この家は元から、家柄に見合う能力を備えるための英才教育に殊更厳しかった。けれど、休憩の合間にも学外の学習に頭を使うような予定組みというのは、さすがに度を超してきた気がしてならない。
無理をして身体を壊したりしないかと心配になるのだけれど、征十郎自身が出来て当たり前の域だと思っている節もあるため、私からは強く注意もできずにいた。
「そう、それだ。それなんだが……恐らく、オレに友達はいなかったよ」
「…なんて寂しいこと言うの」
肯定の後で続いた言葉に、適温になった紅茶を傾けようとした手が下がる。カップの中で揺れる琥珀色に眉を顰める自分の姿が写り込んだ。
友達がいなかった、って。何それ。
私もあまり同級生と学生らしい友情を育むのは得意ではないけれど、さすがに友達がゼロということはない。それも中学入学初期に言い出したならまだしも、今年でもう三年生だ。
冗談のように笑い飛ばすこともできずにもう一度窺い見れば、読み終わったらしい分厚い本をぱたりと閉じた征十郎は、ぼんやりとした視線を下方に彷徨わせた。
「征ちゃん?」
「なまえが…」
「なに?」
どうしたの。
様子のおかしさに、自然と自分の表情が硬くなっていく。
会話をする時間、自分から近付かなければ顔を合わせる機会も減って、最近はしっかりとお互いの現状を把握し合っていない。
今までで一番、彼に何が起きているのかを知らない時期だった。
何かがおかしい。何か、私の手の届かない場所で小さくはない問題が出てきているのでは。
気にする内に、必死な表情になっていたのだろうか。はた、と目を瞠った征十郎は漸く顔を上げて私に視線を合わせたかと思うと、小さく笑ってみせた。
「いや、何でもない」
何でもないから、忘れてくれ。
完璧を装う人形のように綺麗な笑顔を向けられて、それ以上は追究できなかった。私にも彼の心配を振り払った覚えがあったから、無理に聞き出すことは憚られて。

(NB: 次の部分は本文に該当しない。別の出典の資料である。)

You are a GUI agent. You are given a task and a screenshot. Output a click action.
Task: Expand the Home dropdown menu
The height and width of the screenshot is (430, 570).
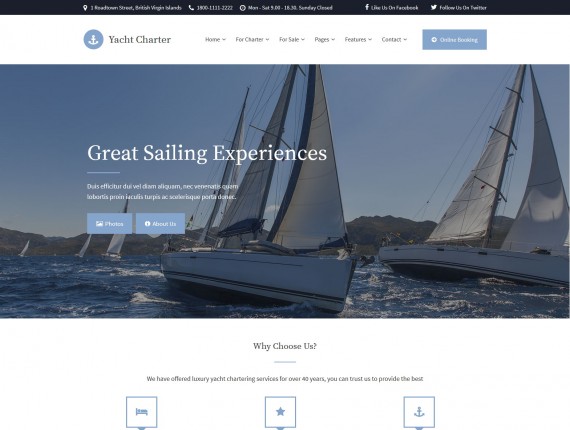(215, 39)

けれど、そんなものは踏み入る勇気のなかった私の言い訳でしかない。普段は自分勝手に振る舞うくせにこんな時ばかり尻込みするから、後になって悔やむことになるのだ。あの時頷かなければよかった、と。
私は違和感を放置して、彼のヘルプサインを受け損なった。
僅かながら、気付いていたはずなのに。大切なものをまたしても、取り落としてしまった。
辞別→出逢い。
夏に差し掛かる空は、暮れ行くのが遅い。
西日を受けて家の門近くから伸びる影法師が、ゆらりと揺れるのが、いやに目に焼き付いた。
「やぁ、なまえ」
「征ちゃん?」
いつも勝手に家に上がり込んでいるのに、今日は外で待っているなんて、どうかしたのだろうか。

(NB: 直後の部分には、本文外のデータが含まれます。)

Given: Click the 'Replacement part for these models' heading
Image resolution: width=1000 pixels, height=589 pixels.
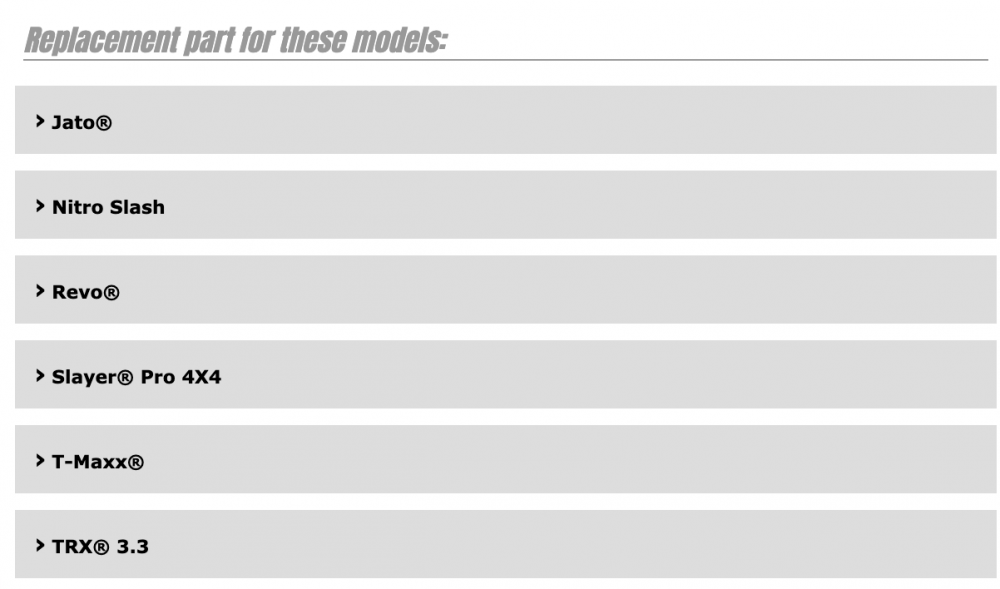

門を潜りもせずに塀に寄り掛かった幼馴染みの姿を、不思議に思う。その時はまだ、距離も離れていて小さな変化には気付けなかった。
「こんなところで何し……っその目、どうしたのっ!?」
けれど、距離が近付けば分かってしまう。私を見つめる馴染み深い赤色の双眸が、馴染みない色みを帯びてしまっていたら。
おかえり、と相好を崩す彼に向かい合い、狼狽えてしまう。その左目は、色素を欠いていた。
「怪我!? 目を怪我したの…!?」
思わず詰め寄り、手を伸ばしそうになって留まる。触れてしまえば、そのままの勢いで肩を揺さぶってしまいそうな気がして、もう一度引っ込めた。

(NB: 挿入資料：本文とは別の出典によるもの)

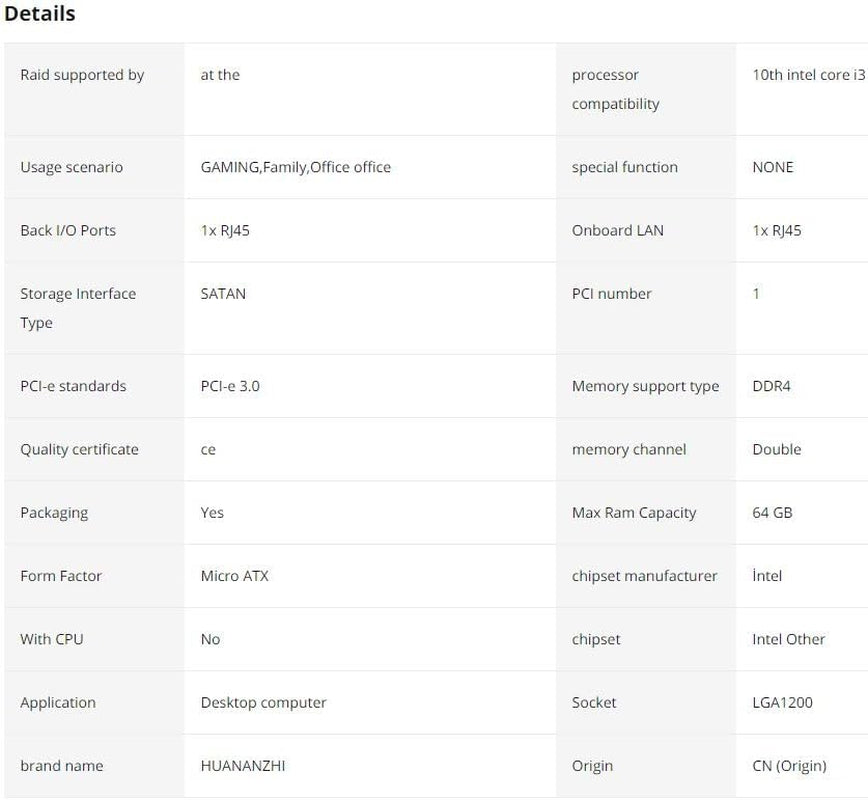Click the With CPU label
868x800 pixels.
pyautogui.click(x=52, y=639)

私の動揺を窺っていた幼馴染みは、僅かに色素の抜けてしまった目の下を指でなぞりながら頬を弛ませたままだ。
「落ち着け。何ともないし怪我でもないからなまえが気にすることもない」
「怪我じゃない?…なら、何で……色が…」
「必要があってのことだ」
必要があって目の色が変わるって、何だ。
返された言葉が端的過ぎて、理解が及ばない。征十郎が何を言っているのか、解らない。
しかも、ぴり、と肌に感じる正面からの強い視線。どこか硬い空気と違和感に、徐々に息が詰まっていく気がする。
「征ちゃん、何だか…様子がおかしいわ」
「さすがに気付くものだな」
この、込み上げてくる不安の出所は、何処なのか。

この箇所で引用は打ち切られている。